Scientific classification
- Kingdom: Animalia
- Phylum: Arthropoda
- Clade: Pancrustacea
- Class: Insecta
- Order: Odonata
- Infraorder: Anisoptera
- Superfamily: Libelluloidea
- Family: Idomacromiidae Tillyard & Fraser, 1940
- Genera: Idomacromia; Neocordulia; Nesocordulia; Oxygastra; Syncordulia;

= Idomacromiidae =

Family of dragonflies

Idomacromiidae is a family of dragonflies in the superfamily Libelluloidea. It comprises five genera and 37 recognised species distributed across sub-Saharan Africa, Madagascar, southern Europe and the Neotropics.

The family was formerly treated as part of the broadly defined Corduliidae, but molecular phylogenetic studies have shown its genera to represent a distinct evolutionary lineage within Libelluloidea.

== Description ==
Members of the family Idomacromiidae are medium-sized dragonflies with metallic green, bronze or dark colouration. They are characterised by relatively broad wings with dense venation.

Adults are agile fliers, although flight behaviour varies among the genera. Most species inhabit forested streams or rivers, and several are associated with well-shaded habitats. Females lack a typical ovipositor and deposit their eggs directly into water or onto damp substrates along stream margins.
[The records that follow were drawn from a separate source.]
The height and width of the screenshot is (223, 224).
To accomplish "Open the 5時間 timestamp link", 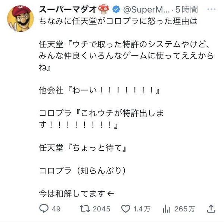I will tap(187, 10).
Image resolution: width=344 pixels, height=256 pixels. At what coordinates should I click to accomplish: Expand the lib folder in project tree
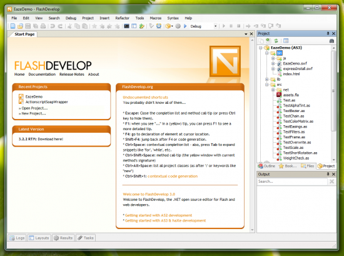267,79
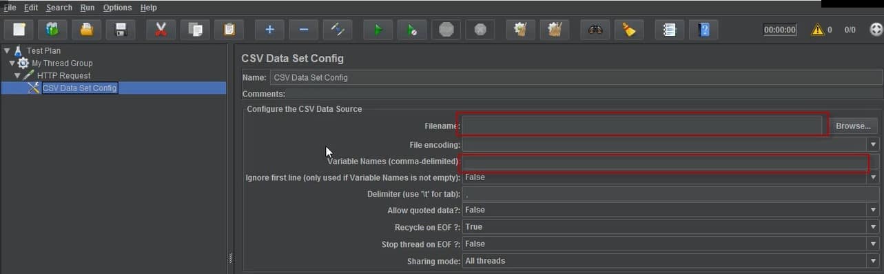This screenshot has height=274, width=884.
Task: Click the Browse... button
Action: click(854, 126)
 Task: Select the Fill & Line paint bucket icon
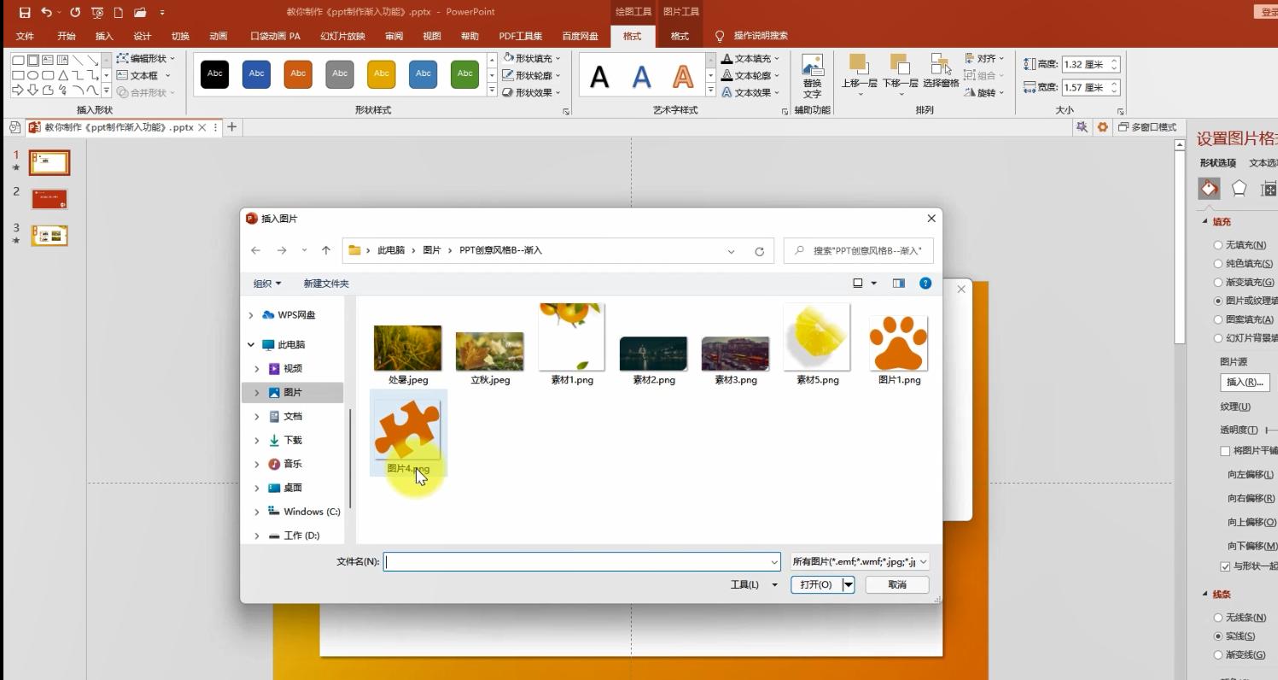(1209, 189)
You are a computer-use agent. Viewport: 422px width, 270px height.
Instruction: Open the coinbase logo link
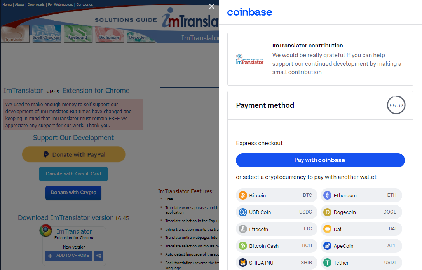pyautogui.click(x=249, y=12)
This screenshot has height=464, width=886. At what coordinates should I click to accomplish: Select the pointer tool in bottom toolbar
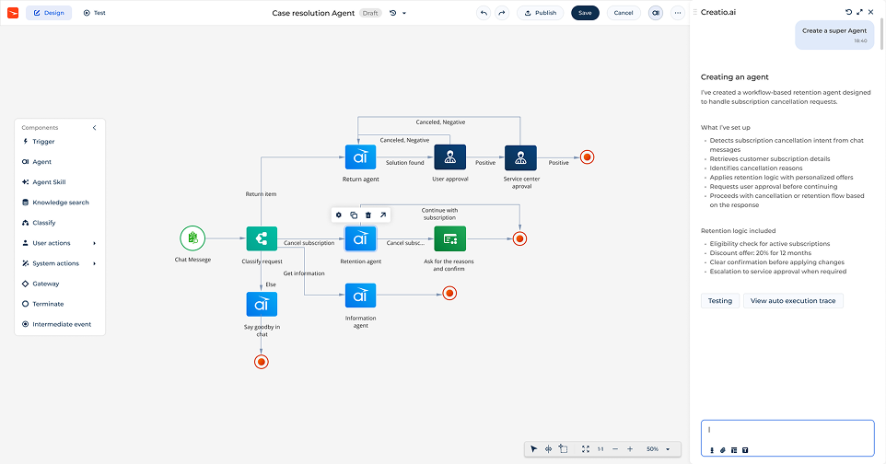point(533,449)
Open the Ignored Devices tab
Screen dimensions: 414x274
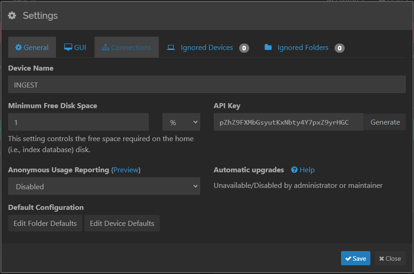point(207,48)
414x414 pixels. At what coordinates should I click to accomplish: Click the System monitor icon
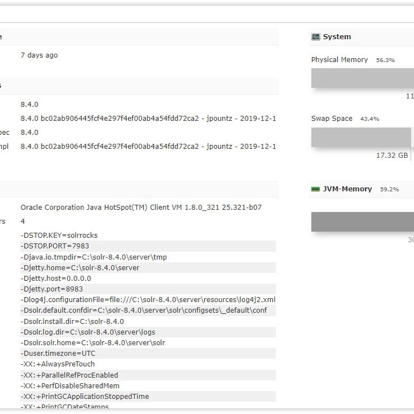tap(316, 37)
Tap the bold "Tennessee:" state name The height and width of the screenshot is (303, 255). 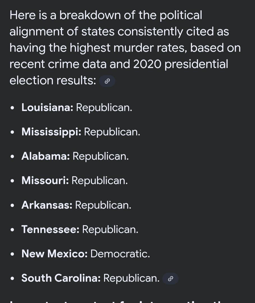pyautogui.click(x=50, y=229)
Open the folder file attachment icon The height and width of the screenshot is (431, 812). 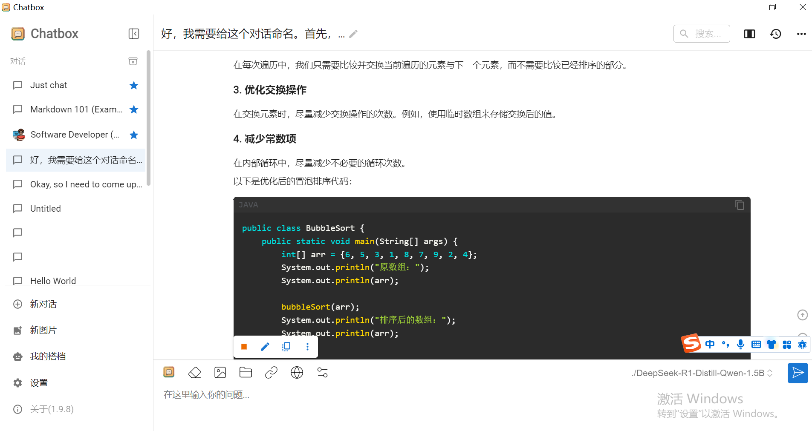point(246,373)
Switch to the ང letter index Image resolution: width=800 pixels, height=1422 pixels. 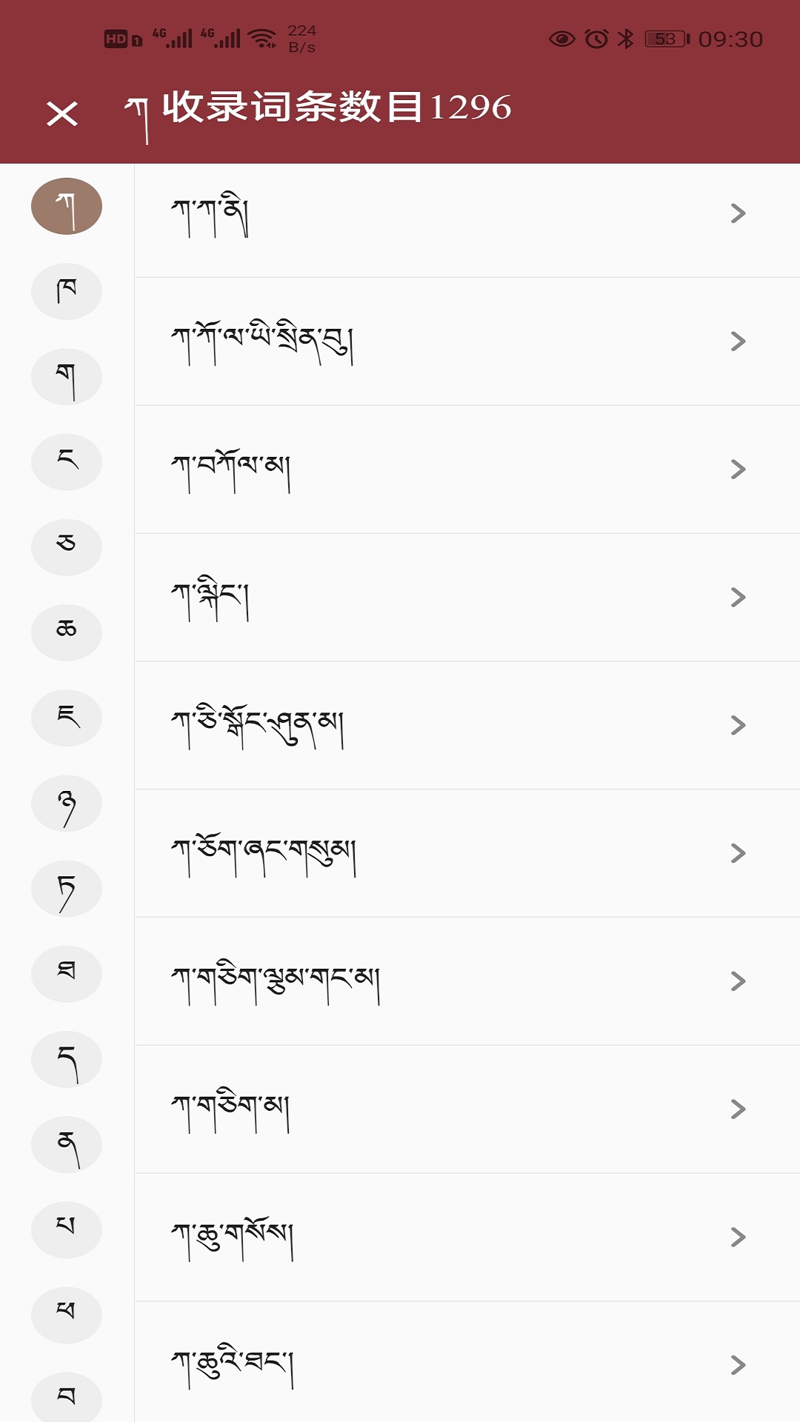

== Distribution and habitat ==
Members of the family Idomacromiidae occur in sub-Saharan Africa, Madagascar, southern Europe and the Neotropics. Individual genera are typically confined to one of these regions, reflecting the family's fragmented geographic distribution.

Most species inhabit streams and rivers, particularly in forested or well-vegetated habitats. Their larvae develop in running water, although the ecology of many species remains poorly known.

== Taxonomic history ==
Tillyard and Fraser established the subfamily Idomacromiinae in 1940 for the African genus Idomacromia, which they regarded as sufficiently distinct from other corduliid dragonflies to warrant a separate subfamily. Fraser (1957) retained the subfamily within a broadly defined Corduliidae and refined its diagnosis.

Subsequent molecular studies demonstrated that several genera traditionally placed within Corduliidae formed distinct evolutionary lineages, but relationships among them remained unresolved. Dijkstra et al. (2013) therefore treated Idomacromia, Neocordulia, Nesocordulia, Oxygastra and Syncordulia as incertae sedis within Libelluloidea pending additional evidence.

Goodman and colleagues (2025) recognised these five genera as the family Idomacromiidae, reflecting their recovery as a distinct lineage within Libelluloidea.

== Classification ==
The following genera are currently placed in the family Idomacromiidae:

- Idomacromia Karsch, 1896 – 3 species
- Neocordulia Selys, 1882 – 17 species
- Nesocordulia McLachlan, 1882 – 12 species
- Oxygastra Selys, 1871 – 1 species
- Syncordulia Selys, 1882 – 4 species

== Etymology ==
The family name Idomacromiidae is derived from the type genus Idomacromia, with the zoological suffix -idae denoting a family.